Lavid mengusap kasar air matanya. Ditepuknya pipinya beberapa kali dengan agak keras dan senyum paksa yang ia pasang.

Lavid harus kuat! Harus bisa!

Ia bangkit berdiri, sekali lagi dipandanginya rumah itu. Ia menatap ke bawah—ke arah kakinya—lalu dilepaskannya sebelah sepatu yang ia pakai. Ia meletakkan sepatu itu di depan pintu rumah.

"Mungkin itu kenangan terakhir dari Lavid, once... Badbye... Ah, i mean, goodbye."

Lavid berjalan menjauhi teras rumah. Langit masih begitu gelap dan suara-suara angin cukup terdengar jelas.

Saat sudah berdiri di depan gerbang, Lavid berhenti melangkah. Tanpa berbalik, ia mengucapkan sesuatu.

"Gue minta lu keluar, gue udah tau keberadaan lu dari lama."

Beberapa detik tidak ada respon, Lavid kembali berucap, "Gue mohon keluar. Kalo bisa... Gue juga mau minta tolong sama lu."

Sesaat kemudian terdengar langkah kaki mendekati Lavid yang dibarengi dengan ucapan bersuara ngebass seorang pemuda.

"Tuan..."

Lavid berbalik, menatap sosok berpakaian hitam dengan wajah oval dan iris mata kelam yang tajam. Senyuman tipisnya terpatri.

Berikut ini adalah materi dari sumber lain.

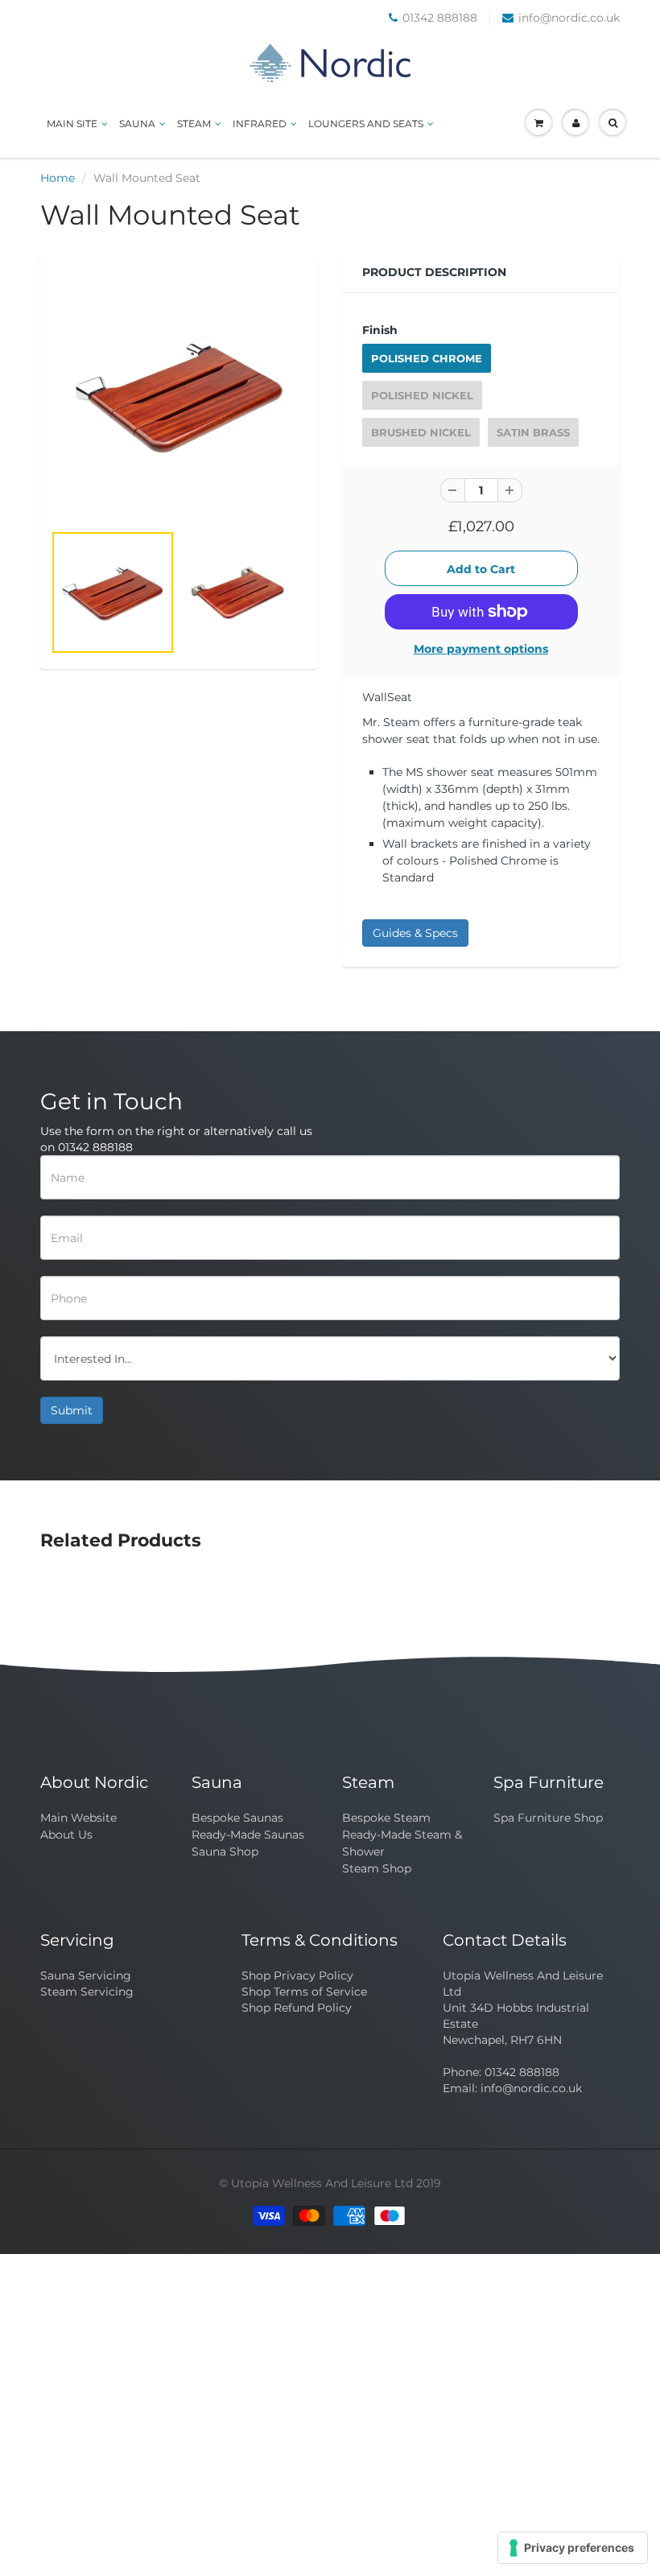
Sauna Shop (225, 1851)
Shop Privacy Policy (297, 1975)
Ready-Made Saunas (248, 1834)
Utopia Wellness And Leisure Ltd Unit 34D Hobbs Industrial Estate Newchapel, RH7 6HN (523, 2007)
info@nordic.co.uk (569, 17)
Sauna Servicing (85, 1975)
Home (57, 178)
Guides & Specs (415, 933)
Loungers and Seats (365, 124)
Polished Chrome (426, 358)
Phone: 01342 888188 (501, 2072)
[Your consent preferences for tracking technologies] (572, 2548)
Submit (72, 1410)
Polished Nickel (422, 395)
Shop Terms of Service (304, 1991)
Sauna (137, 124)
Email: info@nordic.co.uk (512, 2088)
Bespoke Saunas (237, 1817)
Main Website (78, 1817)
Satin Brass (533, 432)
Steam (194, 124)
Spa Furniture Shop (548, 1817)
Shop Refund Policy (296, 2007)
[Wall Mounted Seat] (179, 395)
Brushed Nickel (421, 432)
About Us (66, 1834)
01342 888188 (439, 17)
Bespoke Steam (386, 1817)
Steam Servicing (87, 1991)
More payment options (481, 649)
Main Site (72, 124)
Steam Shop (376, 1868)
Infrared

"Gue mohon kali ini aja... Bantu gue."

Pemuda itu tersenyum paham dan mengangguk.

"Akan saya bantu sebisa saya, Tuan Bungsu Garesta."

•••

Kacau. Pagi yang sungguh kacau.

David menggila. Sedangkan Havid hanya bisa linglung dengan tatapan kosong dan air mata yang mengalir.

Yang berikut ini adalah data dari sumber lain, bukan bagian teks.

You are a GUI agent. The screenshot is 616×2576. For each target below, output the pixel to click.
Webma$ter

Pagi hari yang mungkin akan sedikit suram justru berubah semakin suram, bahkan jauh dari kata baik-baik saja.

"SIALAN! SIALAN! SIALAN! AARRGHH! LAVID KAU KEMANA?!" Teriak David sambil menjambak rambutnya sendiri. Matanya sudah bengkak dan memerah.

Suara kamar Lavid begitu buruk.

Pagi jam setengah 6 seharusnya Havid sudah membangunkan Lavid untuk sekolah. Tapi yang ia temukan hanyalah kekosongan dan sepucuk surat berisi lima baris kalimat monoton tetapi menusuk seperti jarum.

'Terima kasih kakak-kakakku tercinta. Maafin Lavid ya buat semua hal buruk yang Lavid bawa. Lavid sayang kalian. Tapi maaf kalo Lavid harus pergi. Ini demi kita bersama.'

Sedangkan di luar sana, sesosok cewek berwajah oriental dan bertatapan datar berdiri di depan pintu rumah Garesta bersaudara. Di tangan kirinya ada sepatu milik Lavid yang ia ambil saat baru datang tadi.

Cewek yang tak lain adalah Neva—kakak Agus—itu mendobrak pintu rumah hingga roboh. Dirinya berjalan agak cepat hingga ke kamar Lavid.

Dilihatnya David yang kini berjongkok sambil mengusap kasar wajah dan rambutnya, sedangkan Havid sudah pingsan dengan bola kertas yang terselip di genggaman tangannya.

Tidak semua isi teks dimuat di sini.